Pensiamo alle emozioni che può aver provato capitan Bartoli. Romana, romanista, nel 2018 ha deciso di abbandonare una grande squadra come la Fiorentina per un vero e proprio salto nel vuoto. Il club giallorosso aveva appena aperto la sezione femminile e il rischio di accettare una proposta simile è alto, ma al cuor non si comanda. L’amore per la maglia di questa città vince su tutto. Cresciuta sugli spalti dell’Olimpico, riuscire a giocarci una partita di questa importanza, in un contesto del genere, ripaga la numero 13 di tutti i sacrifici.

Lo scudetto si avvicina, ma ancora non si dice!

Archiviata la Champions, le emozioni non sono finite. Tutt’altro, ci si rituffa in campionato con ancora più determinazione, e arrivano solo vittorie. Il vantaggio continua a crescere. La gara del 22 aprile contro la Juventus in casa vinta 3-2 con il gol nei minuti finali di Haug fa impazzire tutti di gioia, e fa finalmente pronunciare la parola “scudetto” o… quasi! Già, perché in zona mista Manuela Giugliano parlando con i giornalisti presenti preferisce ancora sforzarsi di non usare quella parola. Ormai però, con undici punti di vantaggio a quattro gare dalla fine, alla scaramanzia non crede più nessuno, e anche la numero 10 si lascia scappare qualche risata spontanea sull’argomento. Proprio con questo piccolo episodio si può riassumere tutta la Manuela Giugliano calciatrice della Roma. Precisa, geometrica, impostata. Eppure contemporaneamente naturale, leggiadra, gioiosa. La fantasia è nulla senza controllo: per fortuna a lei non manca nulla.

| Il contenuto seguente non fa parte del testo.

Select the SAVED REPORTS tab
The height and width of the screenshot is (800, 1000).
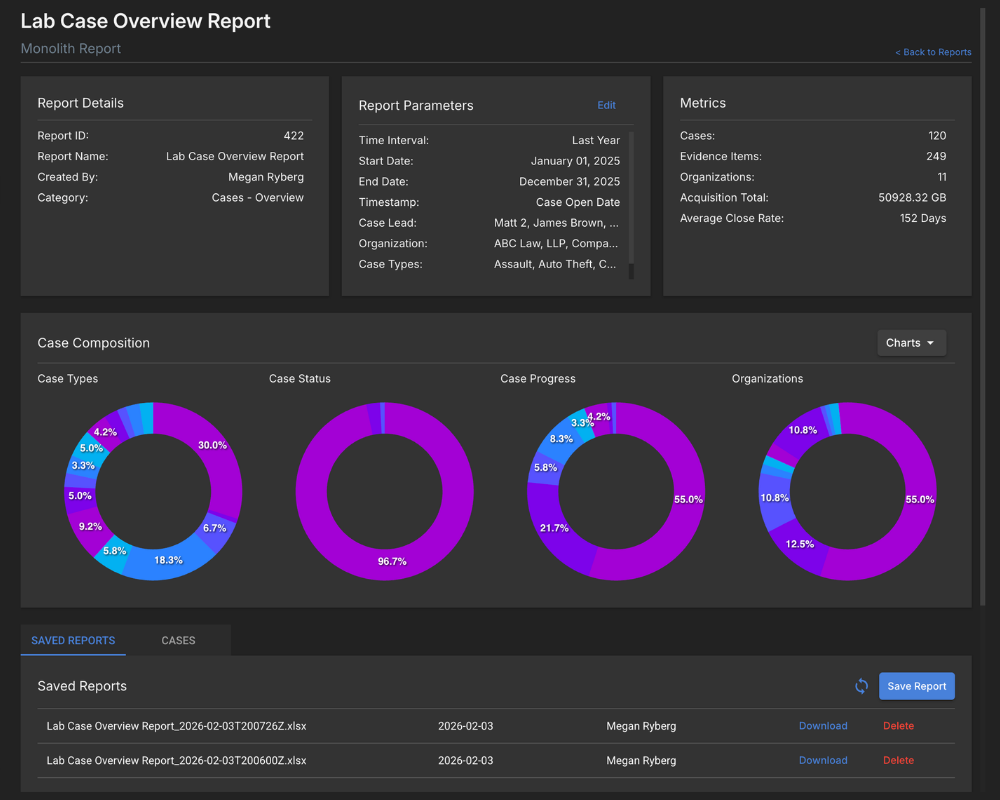[x=73, y=640]
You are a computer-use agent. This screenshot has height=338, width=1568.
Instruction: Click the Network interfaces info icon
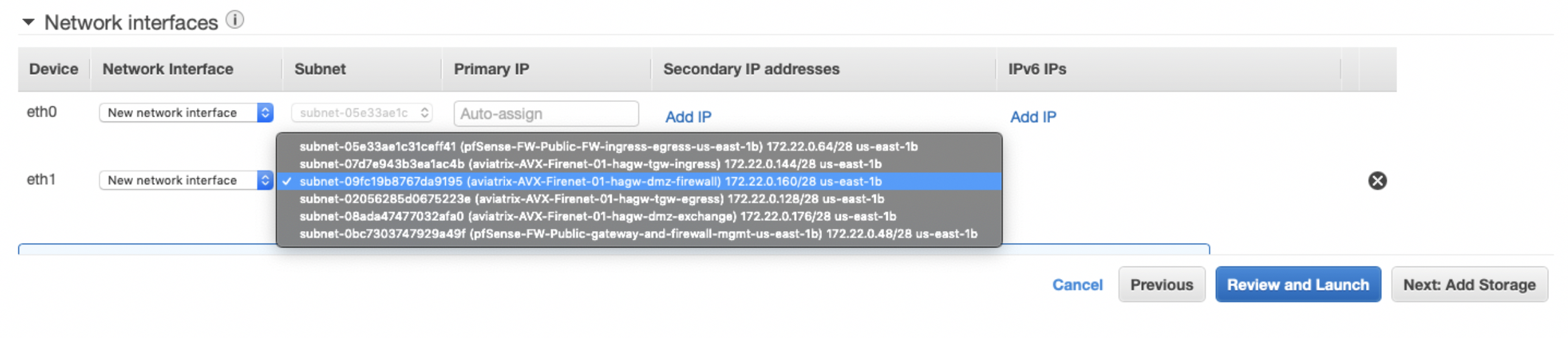point(235,20)
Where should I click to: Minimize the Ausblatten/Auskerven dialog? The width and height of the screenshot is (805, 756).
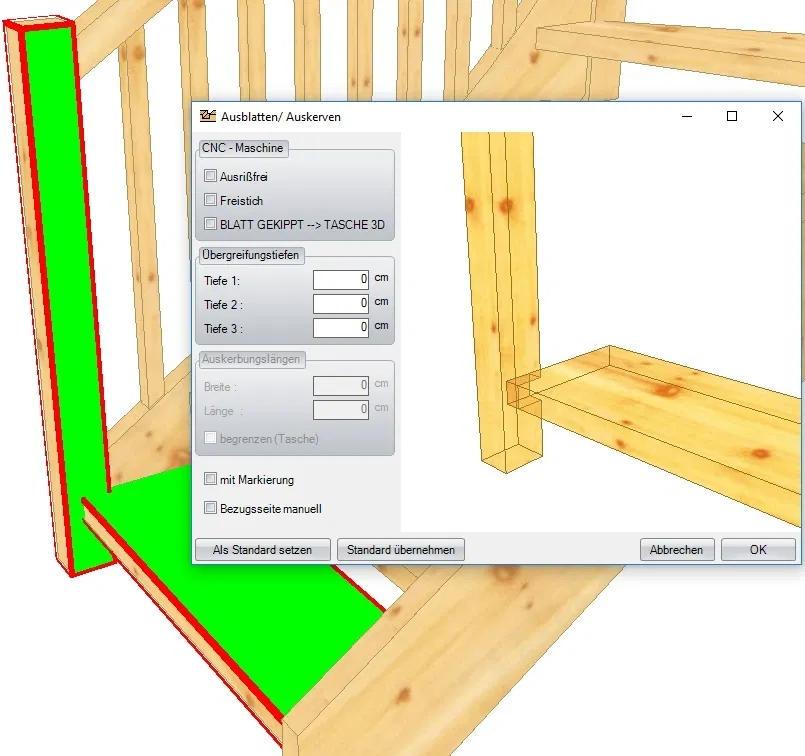pos(687,116)
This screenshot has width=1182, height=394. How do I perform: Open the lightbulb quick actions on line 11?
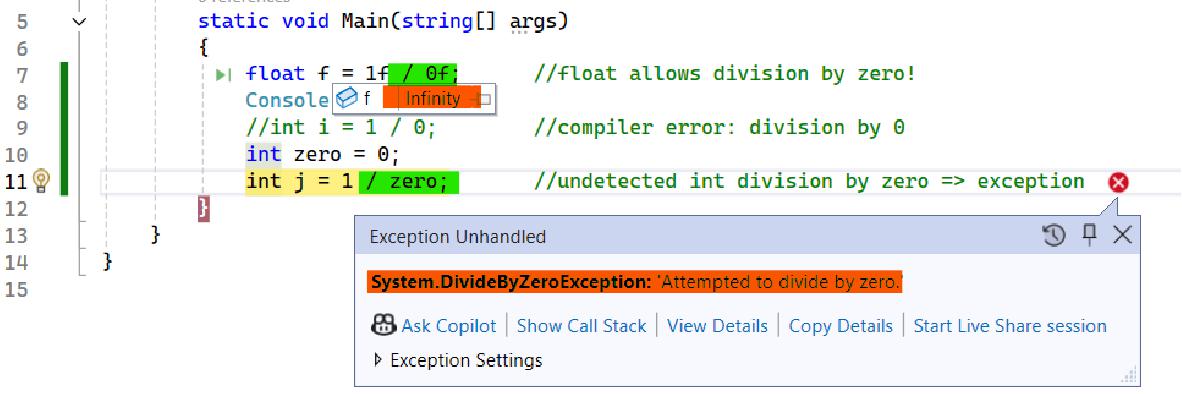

Può iniziare la festa: campionesse d’Italia!

La matematica certezza del tricolore arriva una settimana più tardi, il 29 aprile. La coreografia del pubblico è da brividi, e in tutto il Tre Fontane non c’è nessuno che non sia sicuro della vittoria finale della Roma. A siglare i due gol che consegnano formalmente il tricolore alla squadra sono due romaniste: la già citata Bartoli (a proposito di sogni ed emozioni…) e Giada Greggi. La numero 20 non è solo una centrocampista di livello, è qualcosa in più. Il suo attaccamento alla maglia ha reso il suo rapporto con i tifosi speciale. Dopo ogni suo contrasto si legge l’orgoglio negli occhi dei tifosi più in là con gli anni, che in lei rivedono lo spirito di una romanità che sembra appartenere a un’altra epoca. Si legge l’amore che solo i bambini sanno dare negli occhi degli spettatori più piccoli, che nella sua sicurezza in mezzo al campo vedono un po’ un idolo e un po’ una sorella maggiore.

E adesso…

La festa scudetto è pazzesca. Al triplice fischio viene srotolato un gigantesco tricolore che ricopre tutta la tribuna, e in campo si vedono scene di pazza gioia. Bartoli dirige i cori, anche Spugna allenta per una volta il colletto della sua camicia e con esso la tensione, e si lascia andare. È il primo campionato di Serie A Femminile vinto della storia del club. Queste ragazze sono nella storia.

E poco importa se la finale di Coppa Italia del 4 giugno non sorride alle giallorosse, con il gol di Bonansea che porta il trofeo nelle mani della Juventus in pieno recupero. Non importa perché il sorriso è già sui volti delle calciatrici, sui volti di tutto lo staff e sui volti dei tifosi. È il sorriso di chi sa di aver reso onore a una maglia leggendaria, di chi è consapevole di aver chiuso un cerchio aperto nel 2018. È soprattutto il sorriso di chi sogna che il trionfo della stagione 2022-23 sia solo l’inizio di una storia gloriosa ancora tutta da scrivere. Sempre con il sorriso di chi sa di essere Roma.